We then moved to the Emir’s office marked by purple (the colour of royalty) couches and a beautiful washing basin where the Emir would wash himself after each meeting, which Mahmoud said was called an ablution in the Muslim world.
Once we exited the office, we wandered to the left side of the palace where, one floor down, was a lovely garden, which included a Byzantine mosaic from the coastal city of Jiyyeh.


We walked along the garden wall and then up the stairs to the emir’s inner offices, which held a magnificent chandelier that had been gifted to the emir by Napoleon, making the chandelier several hundred years old. (Apparently when the French took over they modified the chandelier so that it was wired for electricity … don’t know if that is good or bad.)

We walked into additional offices furnished with old Persian rugs, a piano and more couches (likely a waiting area) before moving to the other side of the palace to the harem’s quarters done in beautiful reds and pinks with a huge bay window that was something of a throne and included gorgeous stained glass.

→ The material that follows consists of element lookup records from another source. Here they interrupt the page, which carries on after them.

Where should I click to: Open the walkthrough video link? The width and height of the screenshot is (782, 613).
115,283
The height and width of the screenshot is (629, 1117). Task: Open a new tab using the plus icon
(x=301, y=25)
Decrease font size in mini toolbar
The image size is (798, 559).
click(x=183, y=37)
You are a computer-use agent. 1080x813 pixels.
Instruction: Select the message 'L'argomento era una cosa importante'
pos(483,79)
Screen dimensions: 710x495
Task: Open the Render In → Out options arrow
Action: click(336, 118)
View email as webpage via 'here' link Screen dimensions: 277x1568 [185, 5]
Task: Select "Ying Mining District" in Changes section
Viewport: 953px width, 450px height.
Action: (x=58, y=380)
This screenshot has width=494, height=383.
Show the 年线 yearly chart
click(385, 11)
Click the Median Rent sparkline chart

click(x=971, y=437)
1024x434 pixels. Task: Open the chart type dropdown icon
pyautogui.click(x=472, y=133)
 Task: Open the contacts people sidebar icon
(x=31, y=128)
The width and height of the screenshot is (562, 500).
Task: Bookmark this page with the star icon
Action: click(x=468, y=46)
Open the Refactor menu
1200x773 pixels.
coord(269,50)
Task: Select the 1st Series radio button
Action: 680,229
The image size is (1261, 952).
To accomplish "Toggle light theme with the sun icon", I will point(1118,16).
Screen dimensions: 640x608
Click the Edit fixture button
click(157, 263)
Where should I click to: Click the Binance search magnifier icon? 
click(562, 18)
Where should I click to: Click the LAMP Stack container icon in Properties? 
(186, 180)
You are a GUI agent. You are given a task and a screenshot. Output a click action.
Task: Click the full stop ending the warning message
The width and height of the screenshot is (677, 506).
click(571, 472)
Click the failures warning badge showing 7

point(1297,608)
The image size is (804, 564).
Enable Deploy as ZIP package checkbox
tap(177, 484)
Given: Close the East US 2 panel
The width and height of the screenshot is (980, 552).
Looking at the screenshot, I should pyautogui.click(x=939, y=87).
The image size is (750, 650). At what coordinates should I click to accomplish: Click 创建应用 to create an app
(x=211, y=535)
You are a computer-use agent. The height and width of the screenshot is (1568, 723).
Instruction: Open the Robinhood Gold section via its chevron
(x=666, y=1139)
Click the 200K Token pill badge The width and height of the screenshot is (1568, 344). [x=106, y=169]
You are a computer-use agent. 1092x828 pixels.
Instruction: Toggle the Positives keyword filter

After the harem, we walked through the area that is the Lebanese president’s summer offices before walking downstairs past the mausoleum of the Emir Bashir II and his number 1 bride before wandering through my favourite part of the palace, the hammam aka spa. The hammam was designed along the Roman style (cold room, warm room and hot room) and was done is marble and exquisite carved designs. There was even the remnants of frescos on the ceiling of the cold room.
And this was obviously not a public hamman, but was for the exclusive use of the Emir and his family. Nevertheless, the hammam was huge taking up no less than four rooms, including an exclusive bath area for the Emir.
We then walked from the hammam through the former stable area that housed a numerous Byzantine mosaics, which had been moved from coastal cities to the palace. And how do you tell the difference between Byzantine mosaics and Roman mosaics? The size of the tiles are smaller for Byzantine mosaics.
Anyway, after walking through the stables and past the mosaics, we walked through the lower garden and back to the main entrance.
By now it was mid afternoon and we were all starving so Mahmoud suggested that we stop for Lebanese barbecue (grilled meats) before heading to our final destination, the Barouk Cedar Reserve.

We ended up stopping at a huge outdoor restaurant along a small river and before I knew it, I was being served a salad with pomegranate dressing, flatbread, a grilled tomato and grilled chicken along with a lovely cooling glass of lemonade. Perfect!




And after our late lunch, we drove up into the hills to the Barouk Cedar Reserve, home to over 20% of all the Lebanese cedar trees. And these cedar trees, while the same as the trees in the Cedar of God Reserve we had visited earlier in the week, were huge and looked a lot older. In fact one of the trees was used as the model for the Lebanese flag!
Mahmoud and I took a walk through the protected forest in the cool mountain air and I, quite frankly I could have spent hours there. It was beautiful, quiet, except for the occasional bird call, and incredibly peaceful. And not surprisingly, Mahmoud was a wealth of information about the cedar reserve including the fact that Roman Emperor Hadrian, of all people, banned the cutting and removal of cedar trees from Lebanon.
So after the lovely post lunch hike, we headed back to Beirut where I checked in to my new hotel, the Lost Hotel, smack dab in the middle of a loud and vibrant Gemayzeh neighborhood near the Beirut waterfront.
Tomorrow, we head south to the historic Phoenician cities of Sidon (See don) and Tyre and tours of Roman and Phoenician ruins and old souks.